Here's how a participatory Book Club works: First, you need to get the book we've chosen. Read it by the deadline. Then, offer your views to other readers and Slate's critics in a designated section in "The Fray," linked to from the Book Club page. In fact, a participatory Book Club looks a lot like Slate's standard Book Club, a review in the form of a multiday dialogue between two of our regular writers. The difference is the parallel discussion in the Fray. Our official reviewers will join readers in the Fray debate, and, we hope, draw upon observations from the Fray in their ongoing discussion of the book. Slate editors and writers will join in, too, and from time to time the author of the book under discussion will weigh in and answer questions.

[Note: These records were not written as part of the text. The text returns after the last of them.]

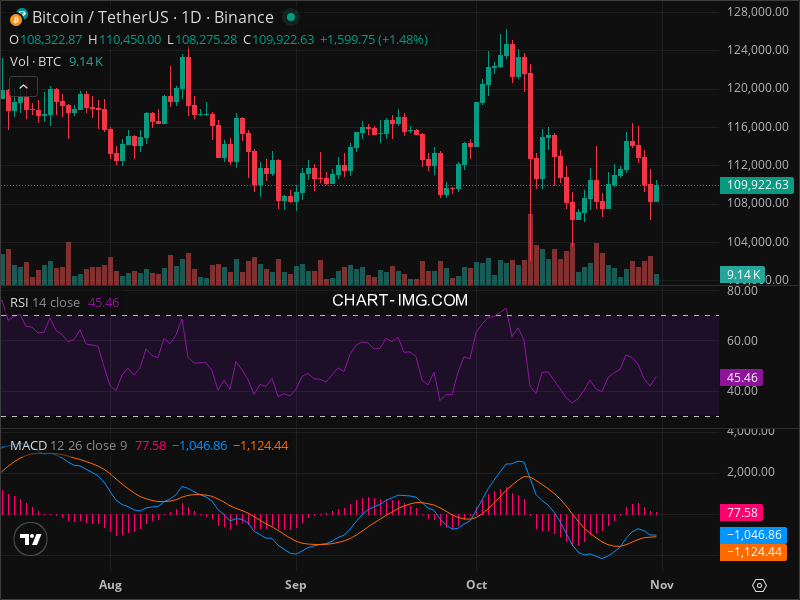Select the MACD 12 26 close 9 label
The width and height of the screenshot is (800, 600).
click(69, 445)
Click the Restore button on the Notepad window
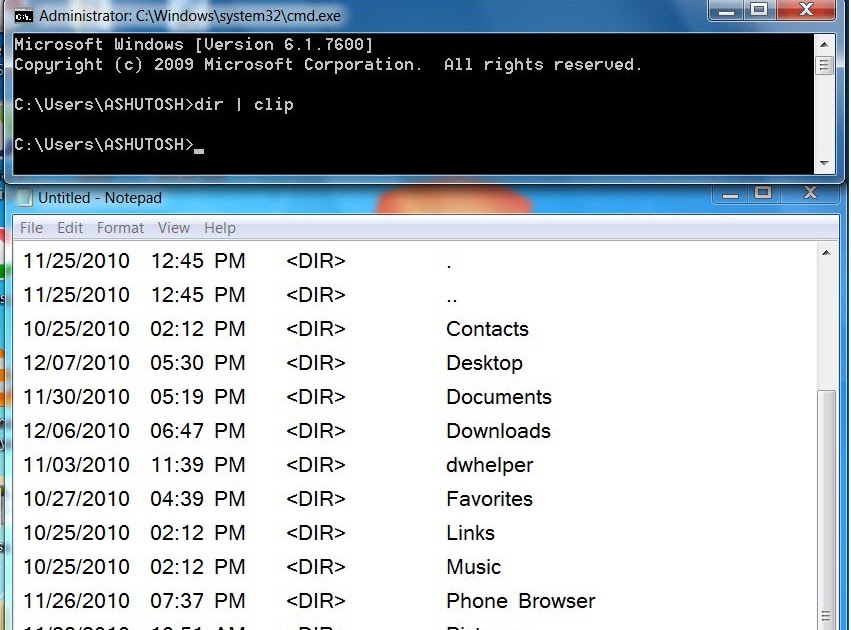 click(x=763, y=192)
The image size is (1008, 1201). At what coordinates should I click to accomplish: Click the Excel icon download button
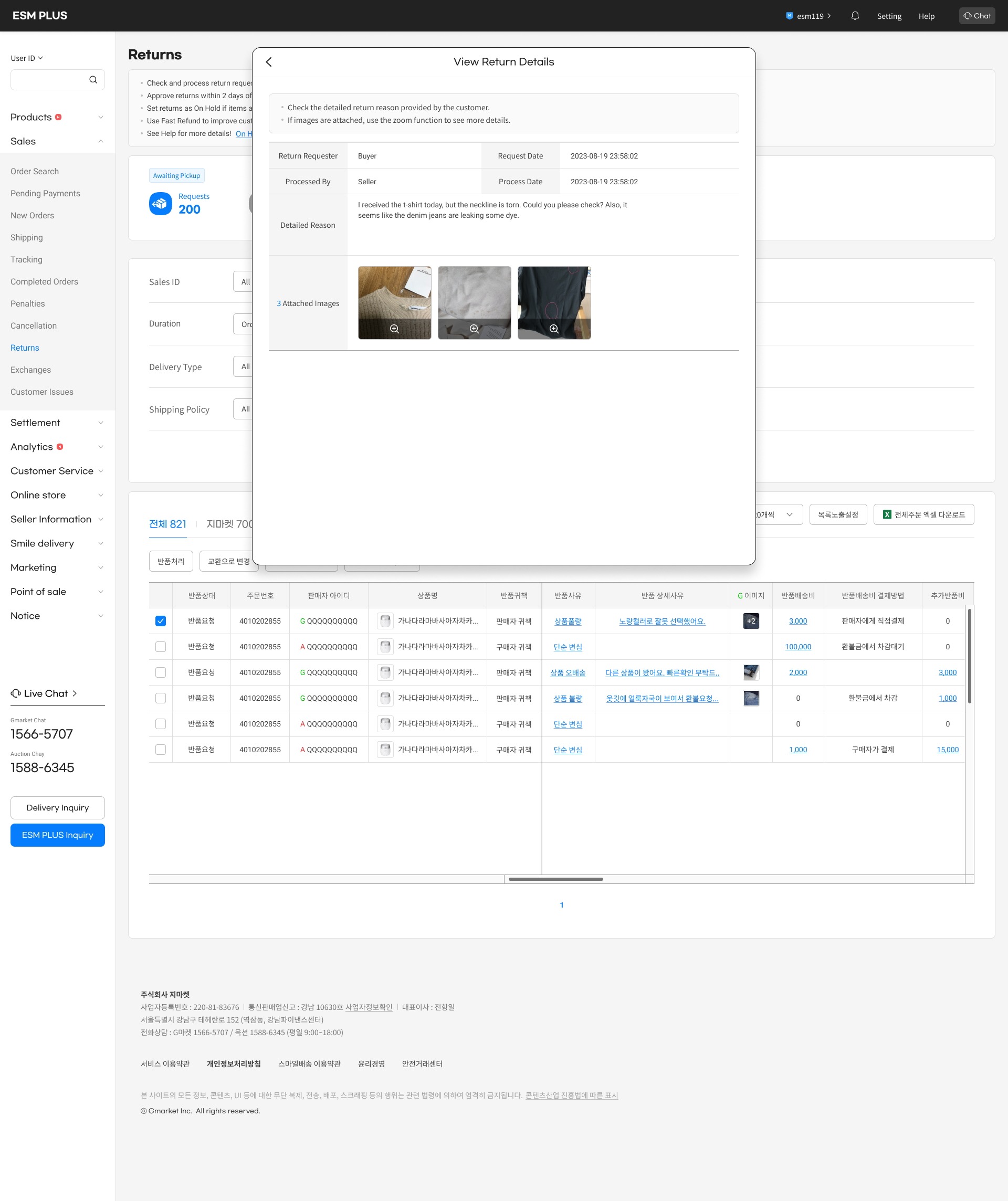(x=923, y=515)
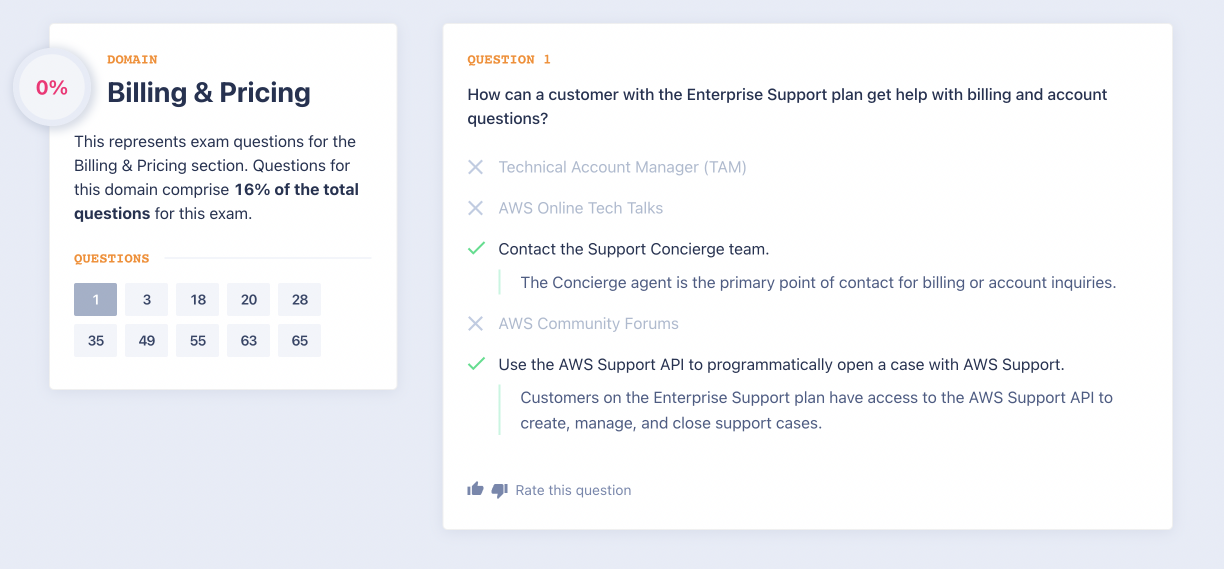Go to question 18
Image resolution: width=1224 pixels, height=569 pixels.
(198, 300)
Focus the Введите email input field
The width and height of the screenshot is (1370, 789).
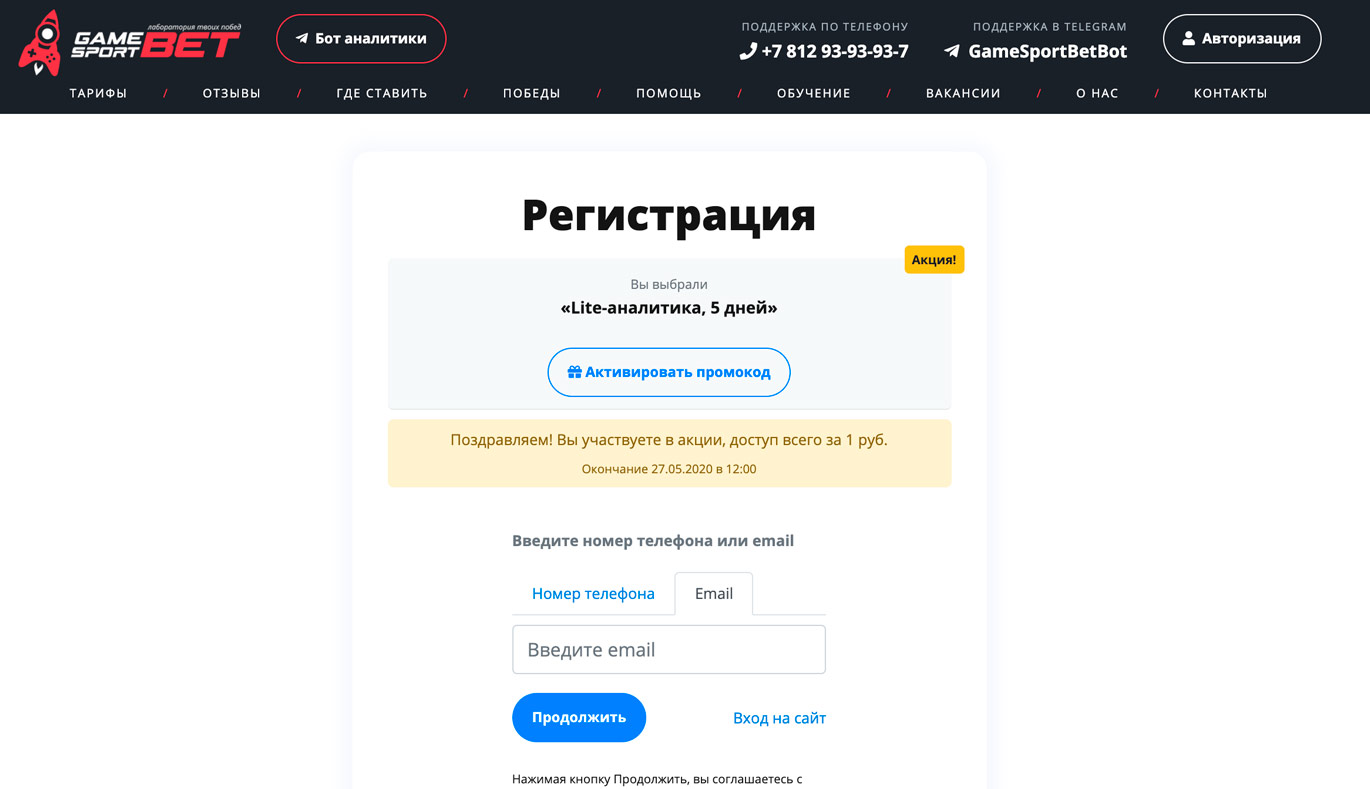click(669, 650)
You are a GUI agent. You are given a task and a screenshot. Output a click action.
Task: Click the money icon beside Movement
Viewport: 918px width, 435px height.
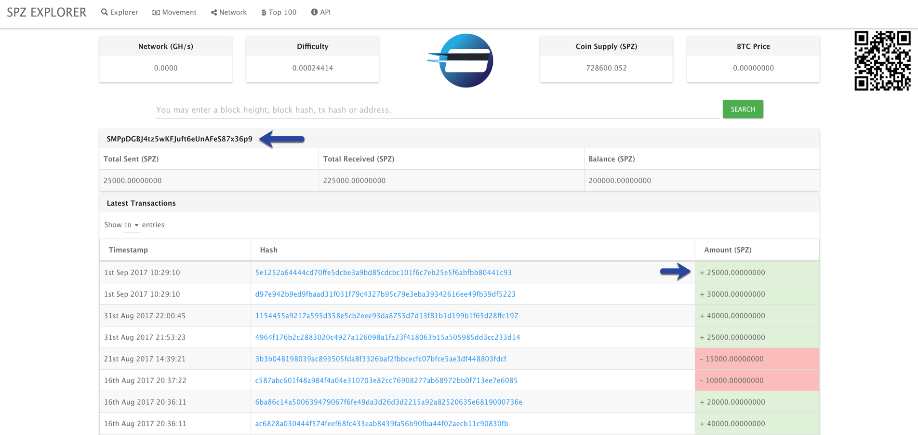point(155,13)
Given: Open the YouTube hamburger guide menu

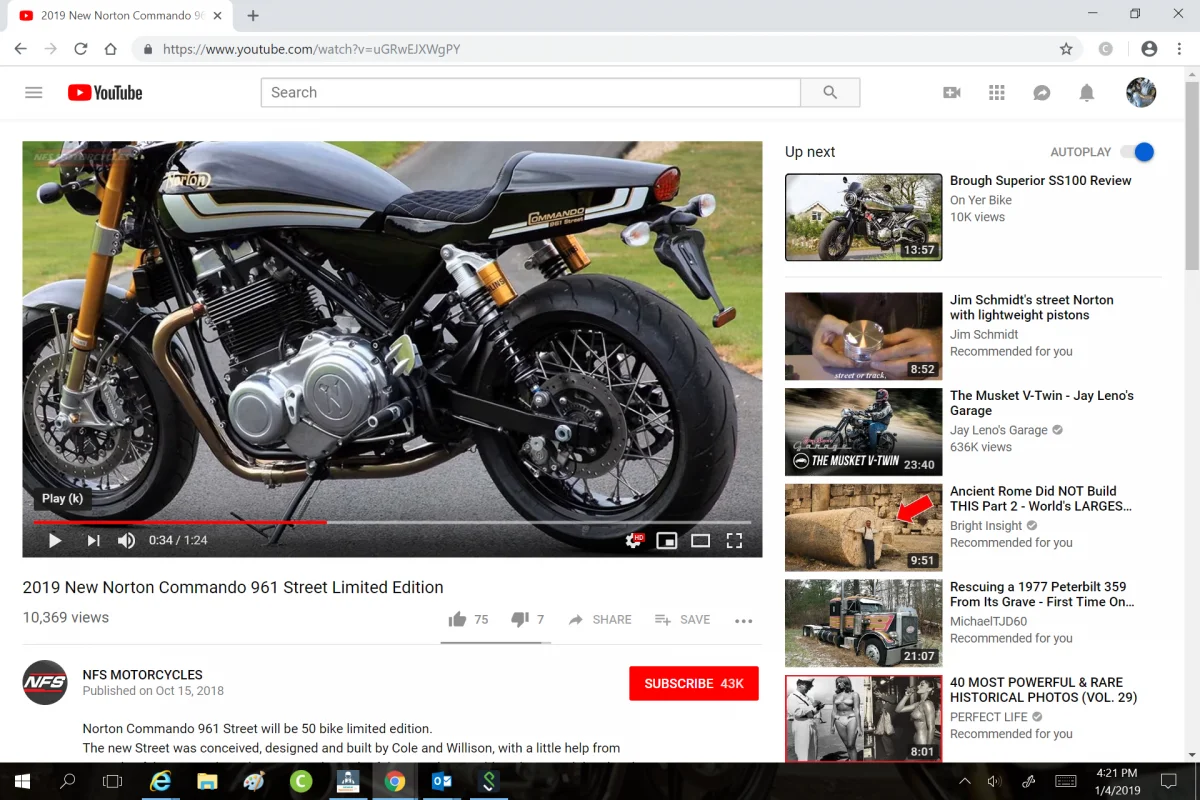Looking at the screenshot, I should (33, 93).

And now for the book: American Sucker is a memoir of one man's misadventures in the stock market during the dot-com boom and bust. In 2000, Denby, a film critic for The New Yorker, realized that his marriage of 18 years was breaking up. Hoping to hold on to his apartment, he resolved to make a million dollars off the stock market to buy his wife out. As an amateur investor, he was sucked into the frenzy generated by CNBC and Wall Street at the height of the boom. And he became friends with people who at the time were Wall Street celebrities but would soon become Wall Street pariahs. The resulting story is one of greed, obsession, and the American dream of self-improvement. We chose the book because it's short, suspenseful, and sure to provoke disagreement.
Please join us Monday, Feb. 16, for the next participatory Book Club discussion.